Assistant Professor, Dramatic Art (Class III)
Ashley Lucas is an assistant professor of Dramatic Art and a fellow of the Ford Foundation and UNC’s Institute for Arts and Humanities. Her research and teaching interests include U.S. Latina/o theatre, prison-related theatre, theatre for social change, and related topics in acting, playwriting and comparative ethnic studies. Lucas also authored a play about families of prisoners “Doin’ Time: Through the Visiting Glass,” which she has performed as a one-woman show throughout the U.S. and in Ireland and Canada. Lucas’s book manuscript “We All Looking at Walls: Ethnographic Theatre in Prison Contexts” is under review at the University of Michigan Press. Lucas co-edited “Razor Wire Women: Prisoners, Activists, Scholars, and Artists” and writes a blog by the same title. She is also the producing artistic director of the Teatro Latina/o Series at UNC.
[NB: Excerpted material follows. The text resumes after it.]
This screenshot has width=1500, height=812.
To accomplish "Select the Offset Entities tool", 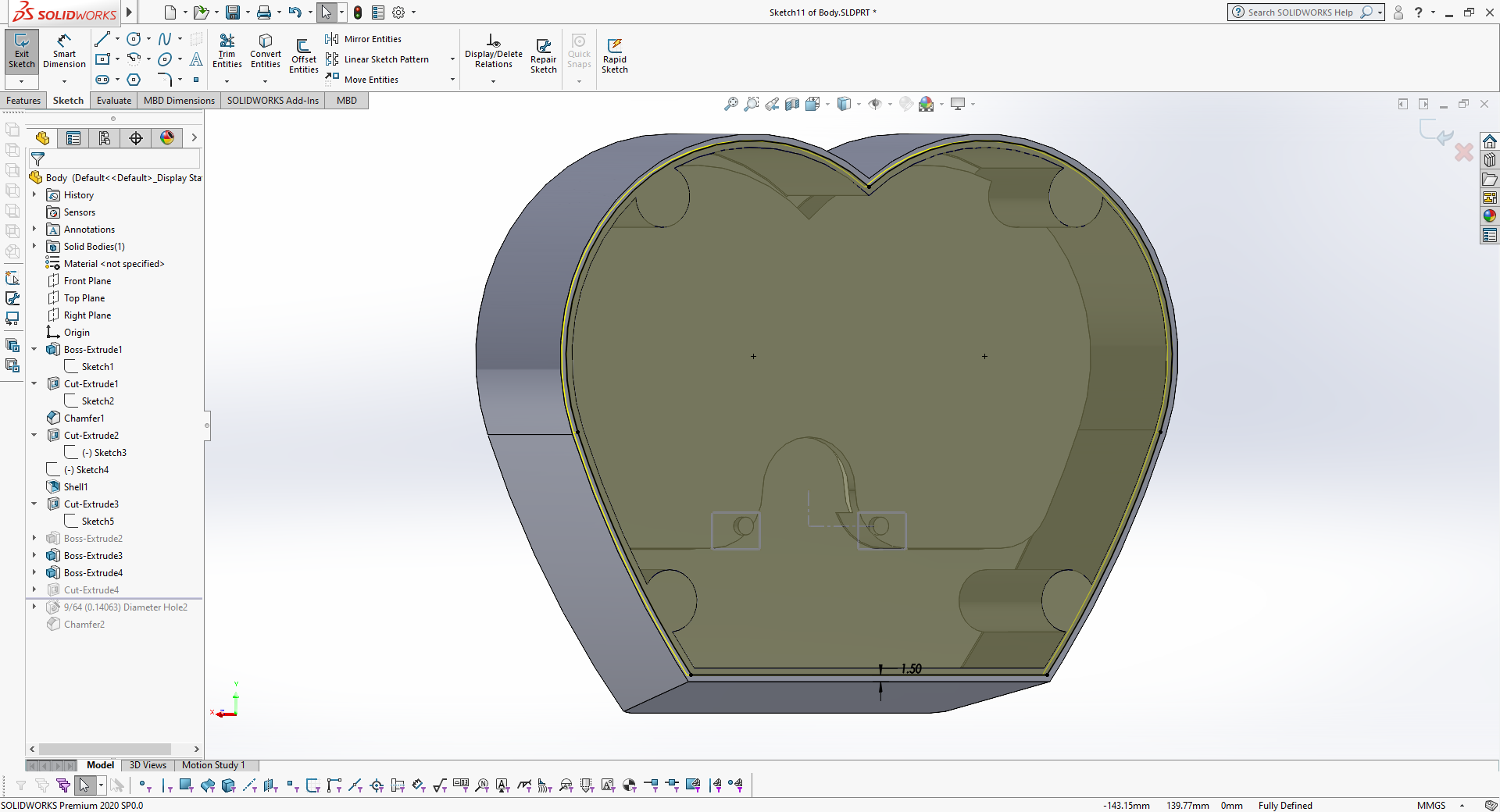I will click(303, 55).
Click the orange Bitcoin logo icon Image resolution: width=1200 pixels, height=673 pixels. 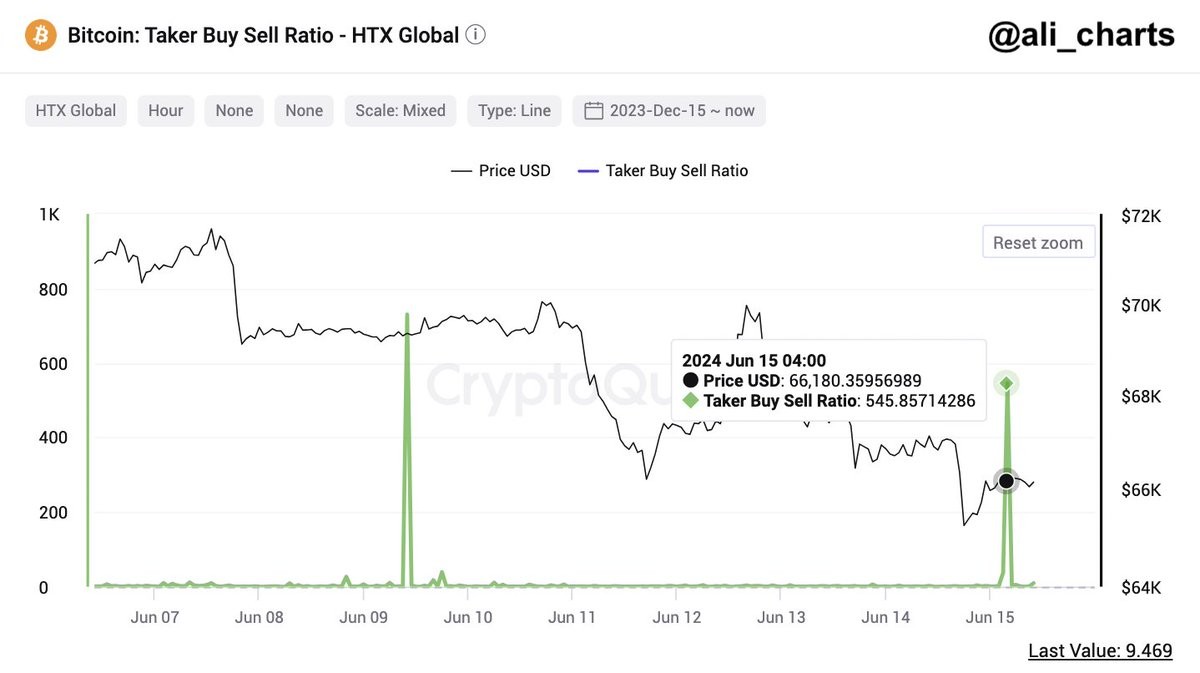(x=40, y=36)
The Faculty Engaged Scholars program helped Lucas deepen and extend her work with prisoners and their families through performance, community engagement and scholarship. She toured her one-woman play to prisons in Wyoming, Illinois and Ontario, Canada; to universities in Kentucky, Illinois and North Carolina; and to the national conferences of the American Studies Association and the National Women’s Studies Association, where she was a keynote performer. Building on the foundations of FES’s principles of community partnership, Lucas attended the 2011 Prisoners’ Family Conference and helped to draft a Bill of Rights for the Prison Family. The FES program also pushed Lucas to integrate her community work into her scholarship. Lucas will be the lead author on the “Methuen Critical Companion to Prison Theatre” and is planning a research trip to the United Kingdom to observe and work with companies devising theater in British prisons.
“The Faculty Engaged Scholars program provided me with high-quality mentorship, financial resources, and an incredibly supportive network of colleagues. In my two fellowship years, my work expanded and deepened, and I learned how to explain the value of my engaged research to funders and colleagues across the campus and beyond.”